Cultural appropriation: giusta o sbagliata?

Quante volte abbiamo pensato “belli questi orecchini a cerchio” o “carino questo kimono”, ma ci siamo mai chiesti quale fosse la loro origine e se sia giusto, dal punto di vista etico, indossare capi appartenenti ad altre culture?

La “cultural appropriation” parla proprio di questo: è l’atto di prendere o usare cose appartenenti a una cultura che non è la propria, in particolare dimostrando che la si utilizza in maniera impropria.

Così viene definita da una professoressa di legge alla Fordham university di New York: “Appropriarsi della proprietà intellettuale, delle conoscenze tradizionali, delle espressioni culturali, o manufatti dalla cultura di qualcun altro senza permesso. Questo può includere l’uso non autorizzato di una danza di un’altra cultura, di un abito, della musica, della lingua, del folklore, della cucina, della medicina tradizionale ecc. è più dannoso quando la comunità di origine è un gruppo minoritario che è stato oppresso o sfruttato o quando l’oggetto di appropriazione è particolarmente sensibile, come ad esempio oggetti sacri”.

È un tema molto discusso, sono molti i pareri discordanti sulla cultural appropriation: c’è chi, sull’onda del politically correct, ritiene che la cultura bianca sia fondata sul furto ad altre culture, prendendosene i meriti e discriminando i titolari, e c’è chi crede invece che l’appropriazione culturale sia cosa inevitabile dal momento che la nostra società è ormai un melting pot, una commistione di culture ed etnie di tutti i tipi e di ogni provenienza.

Le accuse derivano però non dal semplice appropriarsi di un oggetto, ma dall’appropriarsene senza capirne il significato intrinseco e senza farsi lo scrupolo a offendere gli appartenenti alla cultura di origine dell’oggetto in questione. Deriva quindi dal semplificarlo, dal ridurlo a un mero mezzo per il raggiungimento di uno scopo che non ha nulla a che vedere con la sua utilità originaria.

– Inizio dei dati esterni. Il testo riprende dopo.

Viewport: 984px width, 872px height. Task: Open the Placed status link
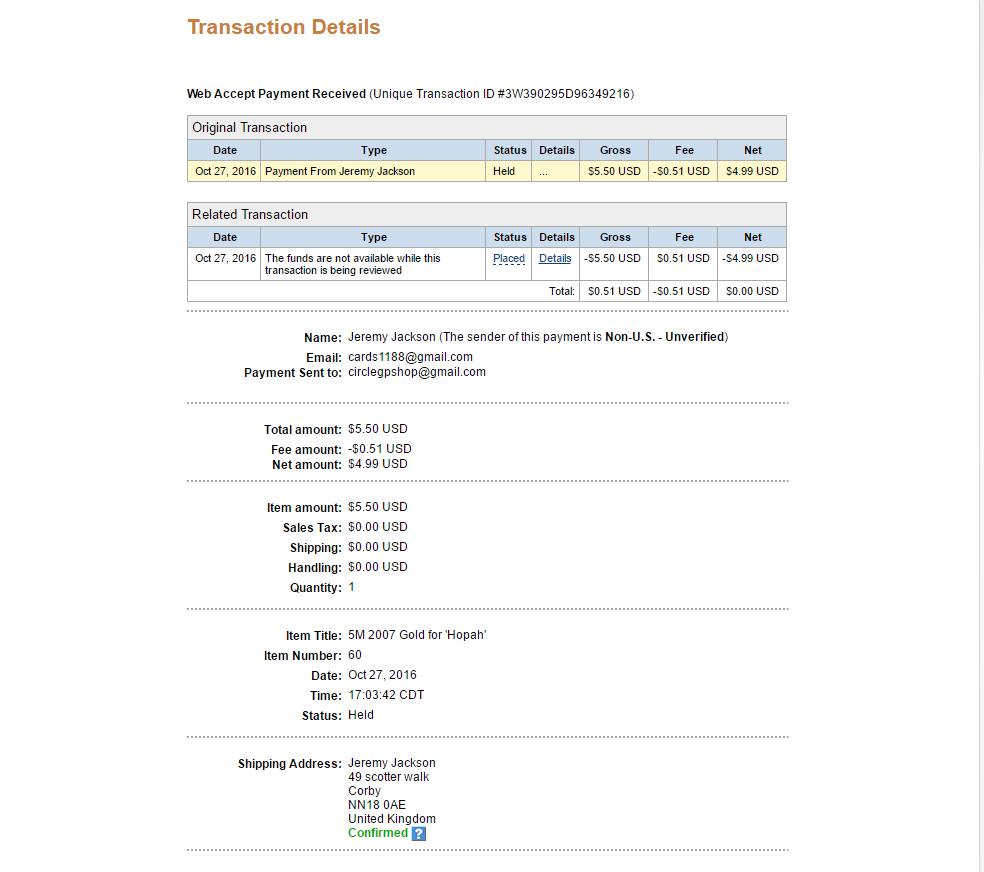508,258
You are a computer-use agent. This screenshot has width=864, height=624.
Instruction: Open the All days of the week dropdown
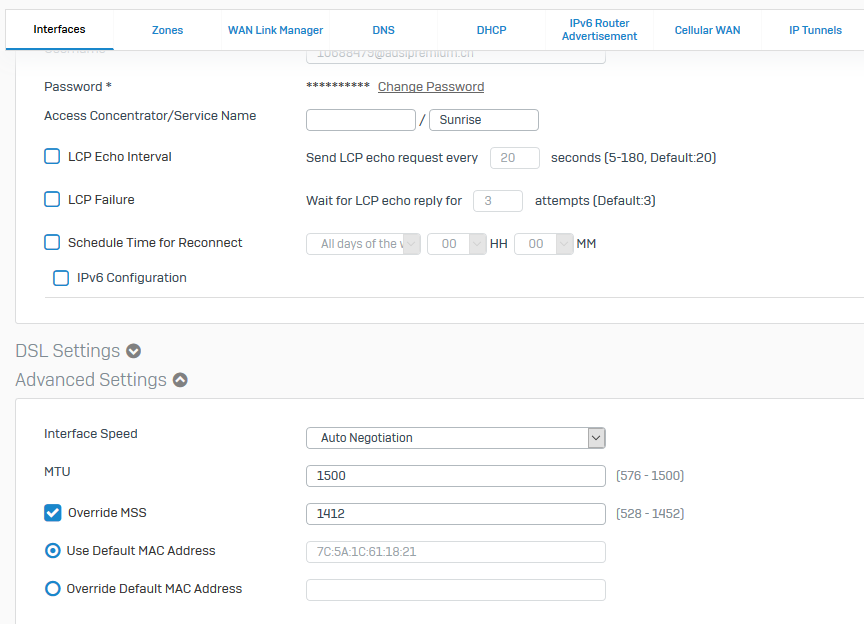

È il trasformare una tradizione culturale, con una propria storia (spesso antichissima), in una tendenza “cool” della durata di uno starnuto, per poi passare alla successiva e così via.

Cultural appropriation nella moda

Molti sono i campi in cui è aperto questo dibattito, si va dalla musica (canzoni e video musicali), ai film, all’arte, al design fino a permeare anche il campo della moda.

Ormai da qualche anno infatti, le maison di moda traggono ispirazione non più dai precedenti stilisti che hanno fatto la storia o dalle molteplici fonti di ispirazione che occupano lo spazio a noi circostante, ma dalle molteplici culture presenti nel mondo, in particolare prendendo come modello quelle africane, sudamericane e asiatiche.

È infatti da queste che provengono, per citarne alcuni, le collane in osso, le decorazioni in perline colorate, le piume e le treccine afro della collezione di Valentino SpringSummer2016, i “baby hair” ingellati che hanno spopolato nelle passerelle di Givenchy nel 2015 imitando lo stile “chola” messicano, i “bantu knots” (una particolare capigliatura appartenente alla tribù Zulu in Sud Africa) nella sfilata di Marc Jacobs nel 2015 ecc.

Quello che è stato criticato a Valentino fu l’utilizzo, per il 90%, di modelle bianche a rappresentare degli abiti palesemente ispirati all’Africa. Scelta discutibile. Situazione simile per Givenchy: venne criticata la presenza quasi esclusiva di modelle bianche, con l’eccezione di Joan Smalls a rappresentare lo stile chola, tipico delle ragazze latino-americane (era infatti l’unica modella sulla passerella con queste origini).

Un caso recente è quello che ha come protagoniste le sorelle Kendall e Kylie Jenner: le due ventenni, pochi mesi fa, hanno creato una linea di t-shirt raffiguranti le loro facce incollate al posto di quelle di alcuni rapper morti, tra cui Tupac, Notorious BIG e Ozzy Osbourne. Si è creato un vero “t-shirt drama” in quanto la mossa delle sorelle è stata considerata disgustosa e irrispettosa nei confronti dei rapper e delle loro famiglie in primis, e successivamente nei confronti di chi ha fatto della loro musica una cultura vera e propria.

Il confine tra ispirazione e appropriazione in questi contesti è molto labile: si tratta solo di prendere spunto, o di copiare? Quello che non si mette in considerazione è, spesso, la reazione degli appartenenti alle diverse culture dalle quali si trae ispirazione; si agisce per conto di un interesse “personale”, quello della maison, tralasciando gli interessi legittimi degli altri.